## Start EXCERPTED RECORDS
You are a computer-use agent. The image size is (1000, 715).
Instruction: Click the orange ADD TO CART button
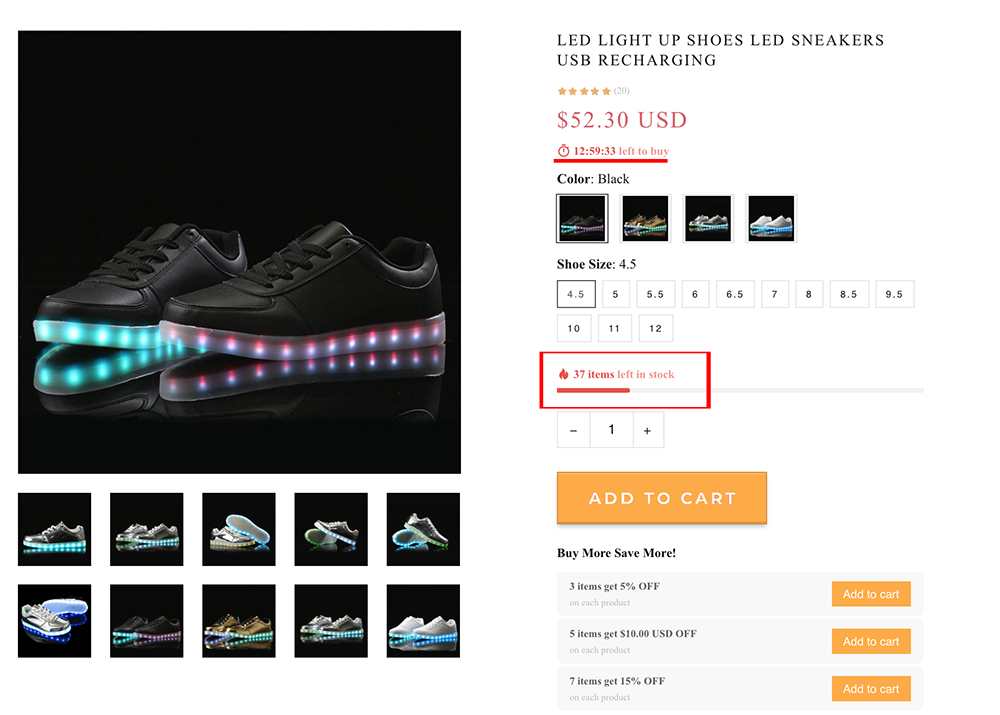662,498
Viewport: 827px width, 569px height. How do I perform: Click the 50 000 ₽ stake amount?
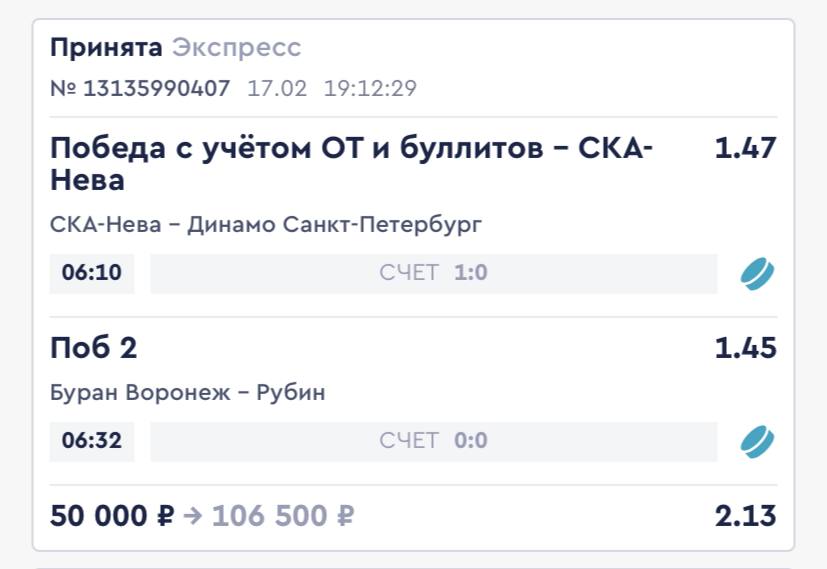112,516

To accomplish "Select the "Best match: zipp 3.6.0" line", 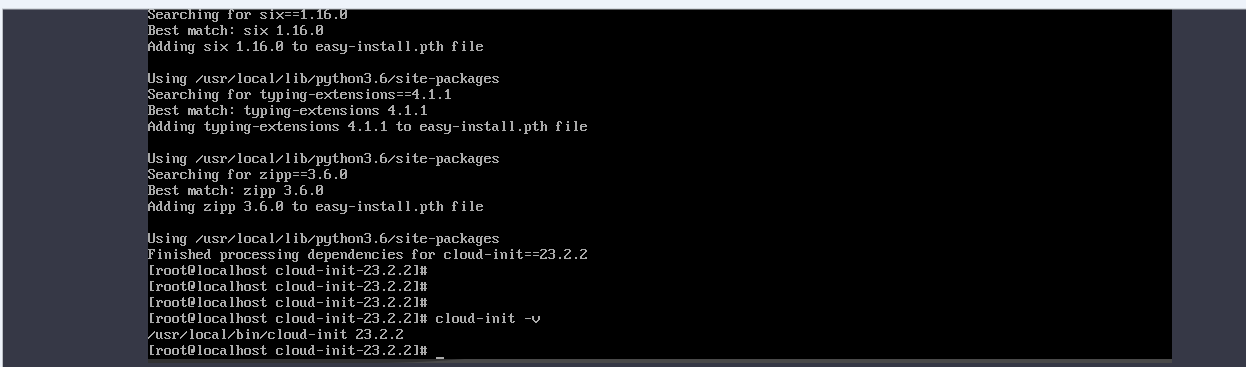I will 235,191.
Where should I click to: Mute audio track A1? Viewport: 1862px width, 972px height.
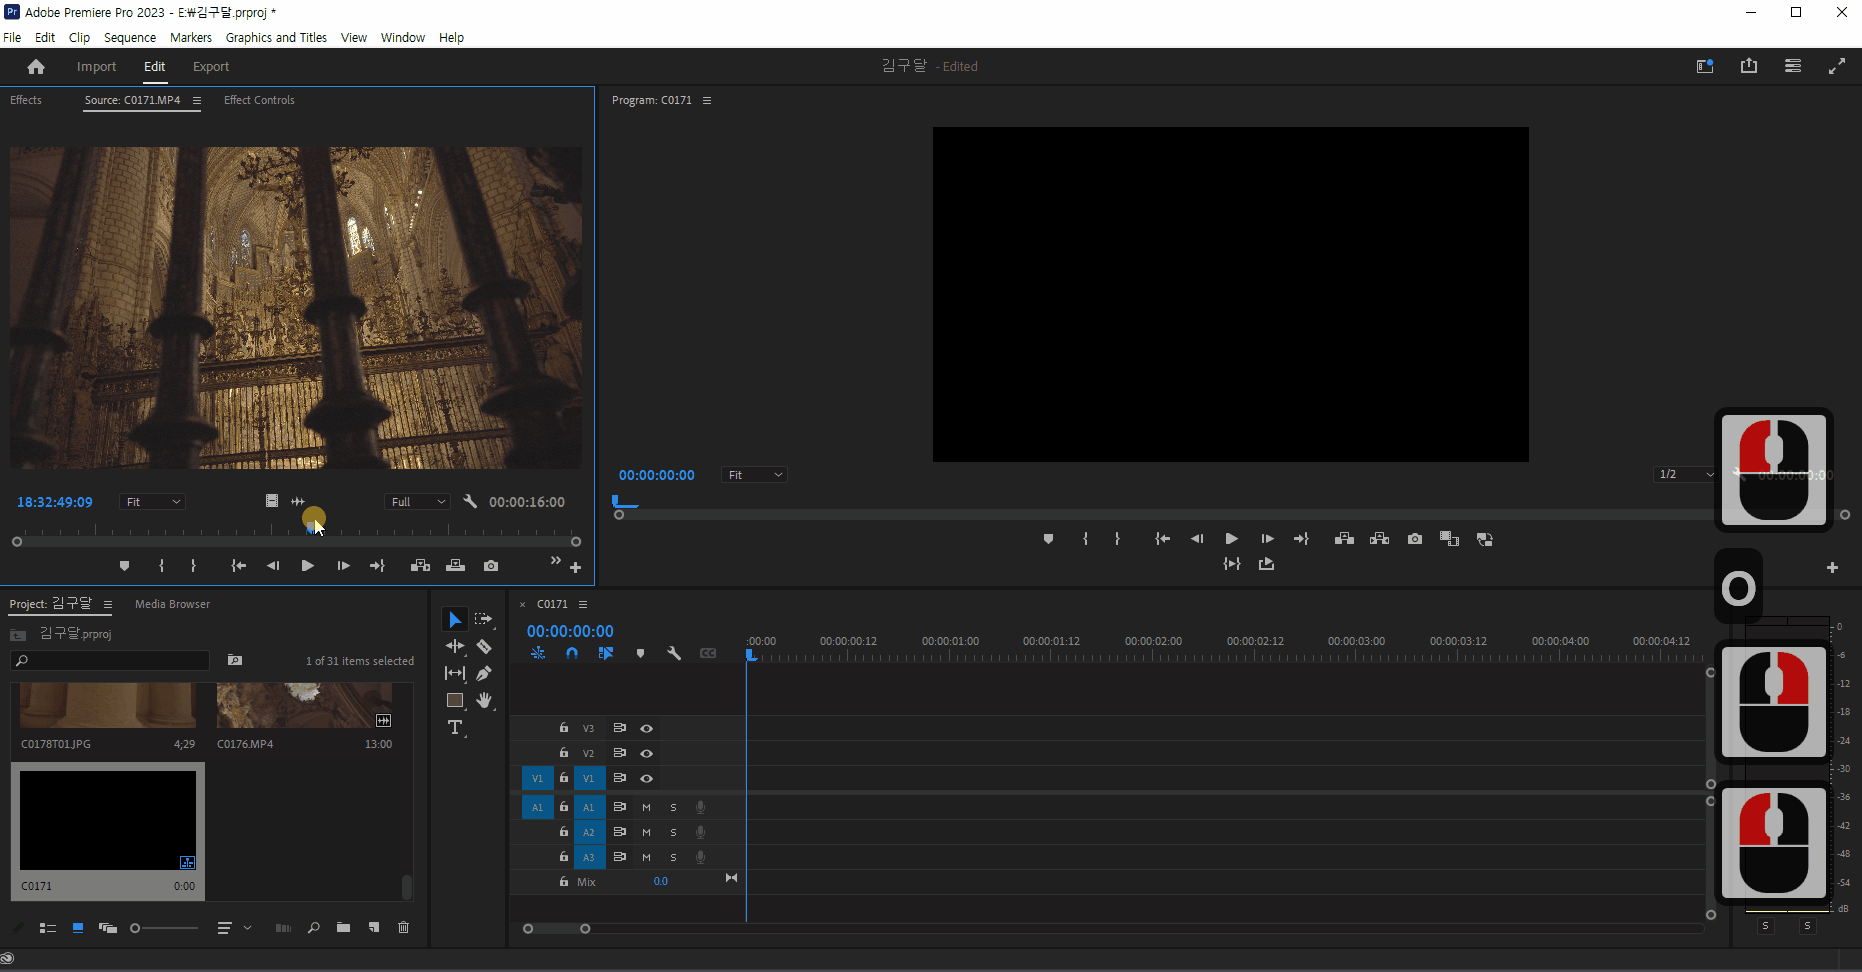646,807
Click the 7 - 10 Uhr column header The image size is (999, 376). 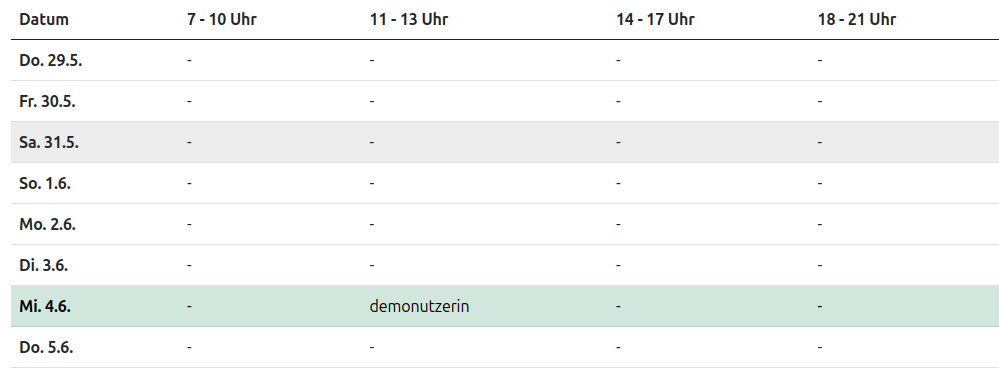222,19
## End EXCERPTED RECORDS
• **JOB**:
Gather every line above that contains the word "width", treating uppercase and lowercase as different.

• **RESULT OF THE EXERCISE**:
Viewport: 827px width, 569px height. How do I perform: Click the 50 000 ₽ stake amount?
Where should I click to: Mute audio track A1? Viewport: 1862px width, 972px height.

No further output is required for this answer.